Yeah, but I'm a koryu snob, remember?

The way it is presented on the website seems to indicate that the Ryu-ha go into the make up of this modern system, as it is "About Zosaru Ju-Jitsu", rather than the "Ju-Jitsu History" section directly below it. And just because they all have a Koshi Nage doesn't mean that they are similar, related, or even connected. I'd still be wanting it taken down, as it feels disingenuous to me. But, of course, ask them about it first (I can pretty much guarantee that the founder of the system hasn't trained in them all, though... I'd bet probably just Judo, and he's figuring that gives the connection. Yes to some, not to all).


----------



## Bruno@MT (Jan 5, 2011)

You are indeed a koryu snob , and you know I am rather a traditionalist as well. But if the OP is not, then he will not win anything by confronting them with what you (and to some degree I) think about that topic.

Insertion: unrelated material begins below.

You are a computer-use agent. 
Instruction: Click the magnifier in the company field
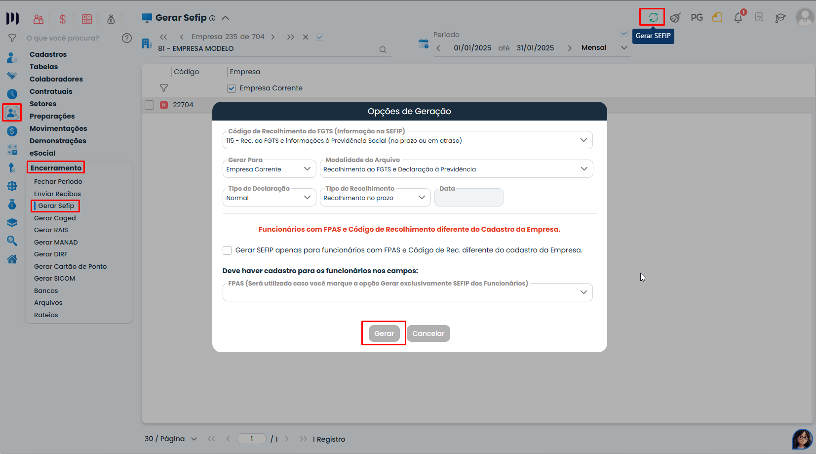click(x=383, y=50)
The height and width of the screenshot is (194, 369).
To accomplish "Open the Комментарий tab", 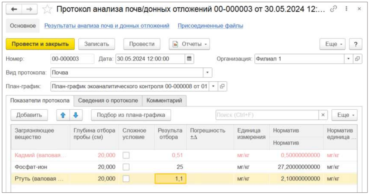I will [164, 101].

Having seen and experienced such modern systems myself, I know that usually those references are benign and more something to indicate that it comes from Japan and the techniques themselves have historical origins.


----------



## Chris Parker (Jan 5, 2011)

Yep, (grudgingly) agreed. And I put up clips of both Koryu and modern systems so Brad can have a better idea of which he is interested in, so hopefully that'll help!


----------



## Gaius Julius Caesar (Jan 6, 2011)

Chris Parker said:


> Yeah, but I'm a koryu snob, remember?
> 
> The way it is presented on the website seems to indicate that the Ryu-ha go into the make up of this modern system, as it is "About Zosaru Ju-Jitsu", rather than the "Ju-Jitsu History" section directly below it. And just because they all have a Koshi Nage doesn't mean that they are similar, related, or even connected. I'd still be wanting it taken down, as it feels disingenuous to me. But, of course, ask them about it first (I can pretty much guarantee that the founder of the system hasn't trained in them all, though... I'd bet probably just Judo, and he's figuring that gives the connection. Yes to some, not to all).


 

But you don't know what this guy studied, he may very well have trained in some actual Koryu or he comes from schools that had some of those techniques brought in by his teachers. You don't know for sure.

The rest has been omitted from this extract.